READING TEXT
:::::
KC Royals: It’s OK that Salvador Perez doesn’t frame well

(Photo by Hannah Foslien/Getty Images)
(Photo by Hannah Foslien/Getty Images)

The KC Royals have a regular catcher who doesn’t frame pitches well. But it doesn’t really matter.

Extra time to contemplate all things baseball during this pandemic-forced stoppage has led me to some conclusions about the KC Royals, one of which I share with you here.

I don’t care if Salvador Perez isn’t a very good pitch framer. I just don’t.

There it is. Jump on any reliable search engine, keystroke in “Perez” and “pitch framing,” then sit back and watch the data flow in. By any contemporary metric, there is no escaping the hard fact that Perez is a poor framer.
:::::
ACTIONS TO TAKE
(a) Answer these questions about the Salvador Perez article:
(i) Who is credited for the photo?
(ii) According to the writer, what led to some conclusions about the KC Royals?
(iii) What two terms does the writer suggest typing into a search engine?
(b) Write the next few paragraphs of the article about Salvador Perez's pitch framing, picking up right after its final sentence.

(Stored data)
:::::
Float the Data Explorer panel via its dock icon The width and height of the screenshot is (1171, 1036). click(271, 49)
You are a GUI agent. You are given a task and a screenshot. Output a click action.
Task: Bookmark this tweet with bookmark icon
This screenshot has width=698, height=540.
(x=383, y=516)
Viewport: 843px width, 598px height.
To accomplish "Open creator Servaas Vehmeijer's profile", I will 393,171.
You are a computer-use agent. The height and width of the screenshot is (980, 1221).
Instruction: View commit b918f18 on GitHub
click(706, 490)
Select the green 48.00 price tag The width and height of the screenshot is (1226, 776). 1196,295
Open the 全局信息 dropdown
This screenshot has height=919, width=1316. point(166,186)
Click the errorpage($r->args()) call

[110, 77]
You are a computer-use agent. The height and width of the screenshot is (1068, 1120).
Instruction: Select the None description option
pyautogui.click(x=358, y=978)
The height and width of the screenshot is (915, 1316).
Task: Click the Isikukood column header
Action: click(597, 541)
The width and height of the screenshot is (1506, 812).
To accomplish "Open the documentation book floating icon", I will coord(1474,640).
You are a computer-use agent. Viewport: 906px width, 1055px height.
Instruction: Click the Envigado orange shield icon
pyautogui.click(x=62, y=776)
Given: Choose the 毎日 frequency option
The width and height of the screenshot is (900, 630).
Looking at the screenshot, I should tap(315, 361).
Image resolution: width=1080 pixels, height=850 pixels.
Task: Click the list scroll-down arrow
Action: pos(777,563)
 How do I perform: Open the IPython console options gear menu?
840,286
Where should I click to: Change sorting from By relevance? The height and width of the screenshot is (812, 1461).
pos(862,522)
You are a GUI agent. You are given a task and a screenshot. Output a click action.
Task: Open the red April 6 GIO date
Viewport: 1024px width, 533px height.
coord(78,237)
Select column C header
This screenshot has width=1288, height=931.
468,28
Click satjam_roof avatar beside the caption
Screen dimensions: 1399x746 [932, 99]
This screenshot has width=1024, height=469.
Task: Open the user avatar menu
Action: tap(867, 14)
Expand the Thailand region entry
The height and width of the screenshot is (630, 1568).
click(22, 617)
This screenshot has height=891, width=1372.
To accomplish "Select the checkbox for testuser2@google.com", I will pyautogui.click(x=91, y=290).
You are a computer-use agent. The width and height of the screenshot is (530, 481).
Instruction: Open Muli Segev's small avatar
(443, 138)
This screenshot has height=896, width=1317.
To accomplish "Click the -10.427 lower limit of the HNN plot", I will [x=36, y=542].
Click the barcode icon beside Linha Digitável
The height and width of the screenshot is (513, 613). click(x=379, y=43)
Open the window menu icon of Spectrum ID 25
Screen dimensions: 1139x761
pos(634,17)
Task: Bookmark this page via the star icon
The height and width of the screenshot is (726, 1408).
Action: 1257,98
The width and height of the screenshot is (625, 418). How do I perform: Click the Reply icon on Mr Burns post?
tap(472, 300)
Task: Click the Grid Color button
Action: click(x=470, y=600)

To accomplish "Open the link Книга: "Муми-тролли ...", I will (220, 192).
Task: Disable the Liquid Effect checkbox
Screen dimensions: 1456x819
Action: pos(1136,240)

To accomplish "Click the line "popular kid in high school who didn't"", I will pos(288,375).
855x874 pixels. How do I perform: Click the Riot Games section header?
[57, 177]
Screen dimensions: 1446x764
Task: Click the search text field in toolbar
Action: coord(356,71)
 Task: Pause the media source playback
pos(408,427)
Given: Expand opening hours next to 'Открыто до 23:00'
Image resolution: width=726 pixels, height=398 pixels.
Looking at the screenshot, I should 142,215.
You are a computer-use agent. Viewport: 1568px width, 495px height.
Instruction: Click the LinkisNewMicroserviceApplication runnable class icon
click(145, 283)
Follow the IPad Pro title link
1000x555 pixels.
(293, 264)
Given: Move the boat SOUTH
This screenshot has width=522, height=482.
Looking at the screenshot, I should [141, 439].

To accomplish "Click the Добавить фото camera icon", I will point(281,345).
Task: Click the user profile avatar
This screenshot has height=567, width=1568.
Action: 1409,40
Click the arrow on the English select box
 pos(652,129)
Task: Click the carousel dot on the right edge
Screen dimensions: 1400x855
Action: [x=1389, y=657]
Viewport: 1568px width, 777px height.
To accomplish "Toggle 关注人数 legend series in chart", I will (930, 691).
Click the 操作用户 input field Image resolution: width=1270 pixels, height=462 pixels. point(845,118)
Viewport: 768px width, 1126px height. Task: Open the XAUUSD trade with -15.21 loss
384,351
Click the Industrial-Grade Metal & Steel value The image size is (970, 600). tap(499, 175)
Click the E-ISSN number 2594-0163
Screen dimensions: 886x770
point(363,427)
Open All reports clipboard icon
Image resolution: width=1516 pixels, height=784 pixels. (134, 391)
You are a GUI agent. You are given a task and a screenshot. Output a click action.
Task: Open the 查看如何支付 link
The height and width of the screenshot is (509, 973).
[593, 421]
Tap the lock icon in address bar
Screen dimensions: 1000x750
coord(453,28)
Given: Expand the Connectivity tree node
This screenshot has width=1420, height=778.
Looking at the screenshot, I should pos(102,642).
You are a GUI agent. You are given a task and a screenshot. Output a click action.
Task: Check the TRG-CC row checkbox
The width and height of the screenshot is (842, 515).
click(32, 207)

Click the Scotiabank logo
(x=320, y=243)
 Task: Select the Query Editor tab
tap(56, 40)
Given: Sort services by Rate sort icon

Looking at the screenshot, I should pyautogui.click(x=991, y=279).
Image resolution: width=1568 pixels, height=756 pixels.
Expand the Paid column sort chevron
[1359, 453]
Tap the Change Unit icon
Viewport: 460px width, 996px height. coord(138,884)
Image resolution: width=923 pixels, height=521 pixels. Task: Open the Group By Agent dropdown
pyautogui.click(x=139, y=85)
:::::
TASK RESULTS
(a)
(i) Hannah Foslien/Getty Images
(ii) Extra time to contemplate all things baseball during the pandemic-forced stoppage
(iii) "Perez" and "pitch framing"

(b)
Take, for example, baseball-reference.com’s deliciously unpronounceable “RszC.” That’s the useful statistics-rich site’s measure of what some describe the “art of framing.” Too simply put, framing is the pitcher-friendly practice of making a ball look like a strike, and a strike look like a strike, a bit of baseball sleight-of-hand achieved most often and ideally with a smooth move of the wrist or mitt. Framing, when done well, quickly moves a ball into the strike zone and preserves an actual strike in its place.

Perez’s career RszC is a depressing -37, which makes him one of the worst framers in the game.

For whatever reason or reasons, Perez, the KC Royals’ beloved backstop who, after a year recovering from Tommy John Surgery, will return to the diamond when baseball itself returns, just doesn’t frame well. Never has, and probably never will. And the fact he probably won’t catch as much, or as regularly, as he has in the past (discussed in more detail in this space before spring training began) likely won’t make a difference in that part of his game.

But it really doesn’t matter. Perez may not be able to create strikes as well as more accomplished framers (the Braves’ Tyler Flowers, Padres’ Austin Hedges, or Giants’ Buster Posey, for three), but he’s so valuable to the KC Royals that this shortcoming can be forgiven.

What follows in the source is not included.